La terra bagnata, la terra che è casa.
Sente il fresco velo dell’umidità dell’erba solleticare i suoi nuovi pedicelli ambulacrali.
Una stella marina terrestre.
Col mento appoggiato al palmo, guardava fuori dal finestrino, completamente assente al treno che la ospitava e totalmente assorbita dall’essenza della terra.
Persino dentro la cabina pressurizzata poteva sentirne l’odore muschiato, verde, selvatico e dolce.
Terra che mai s’ammansisce, generosa come una madre, giumenta d’ogni capriccio dell’uomo.
Cercava di carpire il senso profondo del suo ultimo pensiero, che aveva accuratamente costruito partendo da un nulla, un minuscolo nulla: giocando a Go con la logica ne aveva estratto un succo purissimo, eppure tanto astratto da non riuscire a verbalizzarlo.
Ma la terra stava lì, e aveva cominciato a chiamarla.
Campagna, fitte righe orizzontali, dischi d’albero e margini frastagliati.
Ritmo pittorico continuo, infinito, ipnotico.
“Eppure ci deve essere un segreto, un segreto da poter carpire.

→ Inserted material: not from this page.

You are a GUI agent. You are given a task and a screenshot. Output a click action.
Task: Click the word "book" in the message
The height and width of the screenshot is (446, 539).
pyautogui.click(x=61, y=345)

Da custodire”.
Un segreto di cui farsi una collana di saperi da intrecciare con tutto il resto, per dare senso, ordine.
Un minimo comune multiplo, la matrice del frattale.
“Dove si perde, dove si perde, dove va questa donna assorta, con le radici aeree a cercare la sua madre primigenia, con la testa tanto in alto da sentire il primo freddo siderale sulla fronte”.
E’ che aveva imparato che tutto è appiglio in tempi d’alluvione.
Tutto serve.
Anche quel velo argenteo che le copriva gli occhi e il cuore.
Quel velo sottile che impediva l’osmosi, che schiacciava il respiro, che toglieva lucentezza alle cose.
Ma aveva imparato a ridere e a sorridere anche attraverso esso.
Alle volte pensava che potesse essere una perversa forma di autodifesa.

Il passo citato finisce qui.